The Court also went through an instructive defendant-by-defendant analysis of the record and Silvercreek’s claims that both Merrill Lynch and Credit Suisse made negligent misrepresentations when marketing certain of the notes at issue. The Court reaffirmed New York’s requirement that the liability for negligent misrepresentation can only exist when a “special relationship” of trust and confidence exists between the parties, and where the injured party Plaintiffs relied on that relationship. Typically, as a general principle, a broker-customer relationship does not qualify as a “special relationship” trigger for a viable claim of negligent misrepresentation; however, the Court noted that the existence of such a relationship is always fact-intensive with each case being different. Therefore, if Defendants recommended Silvercreek make the Enron purchases knowing the information provided would be relied on by Silvercreek and that the Defendants’ conduct linked them to Silvercreek’s reliance such a relationship could be established.
Ultimately the Court found that Credit Suisse (but not Merrill Lynch) would have to answer as the claims of negligent misrepresentation at trial.

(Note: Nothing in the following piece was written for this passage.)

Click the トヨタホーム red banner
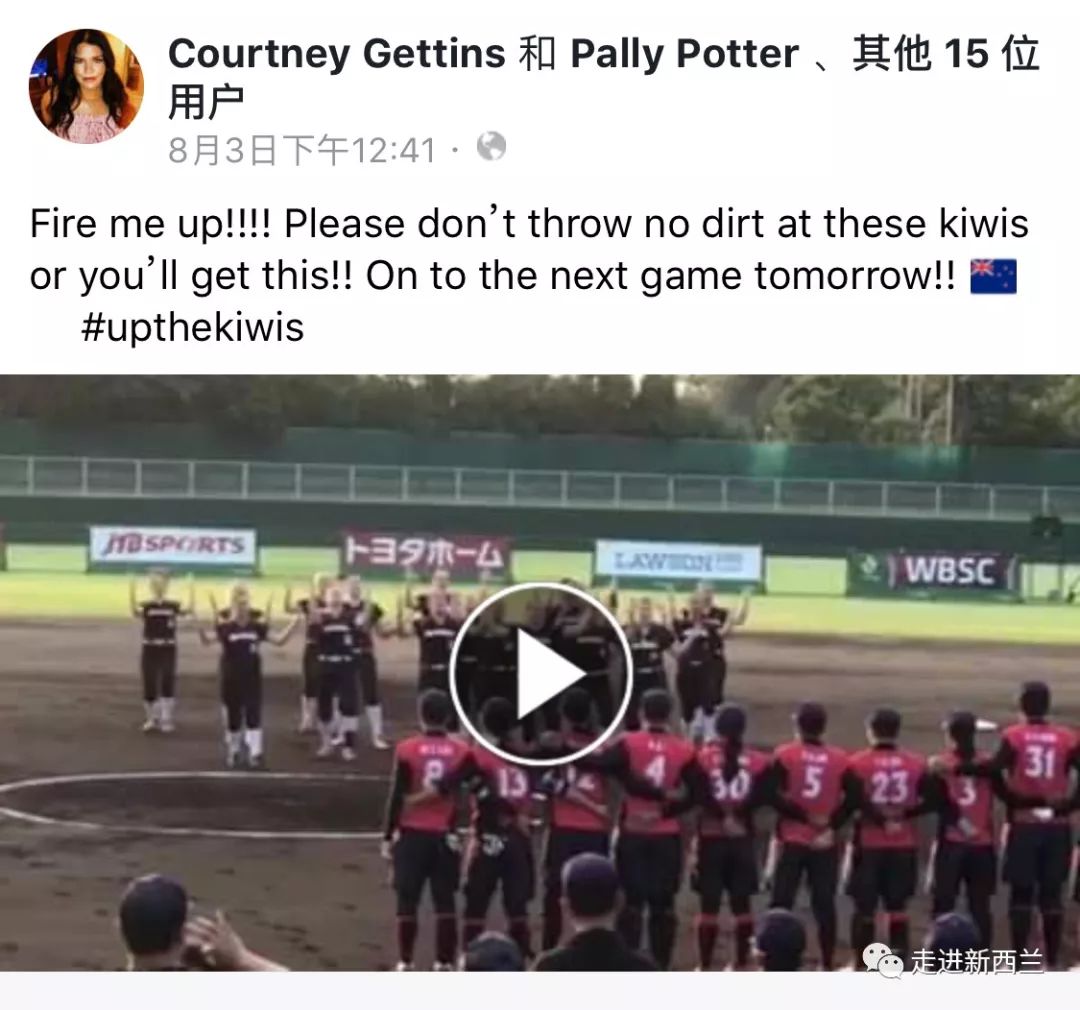(x=425, y=553)
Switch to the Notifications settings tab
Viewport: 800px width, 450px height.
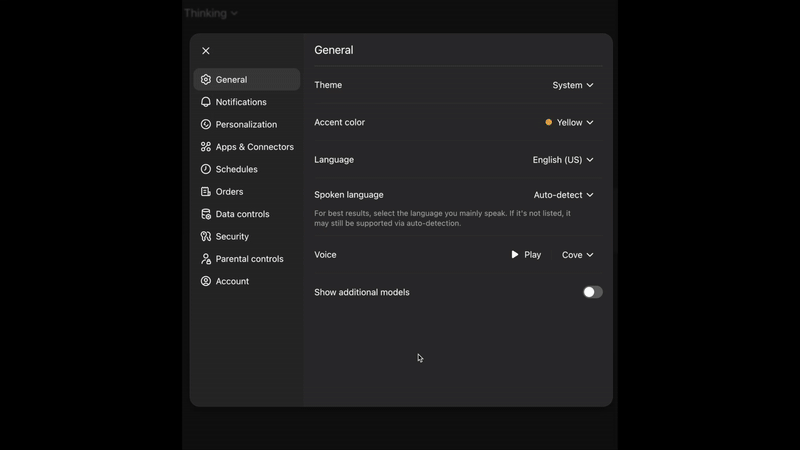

Specifically, the Court held that there was evidence that could allow a reasonable jury to conclude that Credit Suisse directly solicited Plaintiff’s investments, acted as broker for those purchases, and misrepresented existing facts as to Enron’s creditworthiness, so as to establish the relationship required to sustain negligent misrepresentation claims. While the relationship with Merrill Lynch was long standing, Silvercreek could not point to any specific facts distinguishing this relationship from the half dozen of other brokers and banks with which Silvercreek dealt. Notwithstanding dealing with other brokers and banks, the court would still have entertained the claim if Silvercreek had been able to show, with specificity, its reliance on Merrill Lynch's statements.
What Does it Mean?
The decision and analysis in the Silvercreek case reinforces that banks will almost always be in the direct line of fire from plaintiffs whenever and wherever economic fraud strikes. The passage of time in the Enron scandal, or any “fatigue” that might have existed as a result of it, was of no moment to the Court. The notion that these banks, absent a settlement or legal reversal, are now looking down the barrel of a jury trial on whether they knew of, aided, substantially assisted, conspired and/or (in the case of Credit Suisse) made their own misrepresentations in connection with Enron’s fraud. This case should serve as a loud reminder to all financial institutions that their internal policies, procedures, supervision, and compliance protocols when making representations or soliciting investments must be robust. Personnel must also react to suspicions or concerns they see in emails and also must be equally mindful that such emails could form the basis of “evidence” against the bank— even seventeen years later.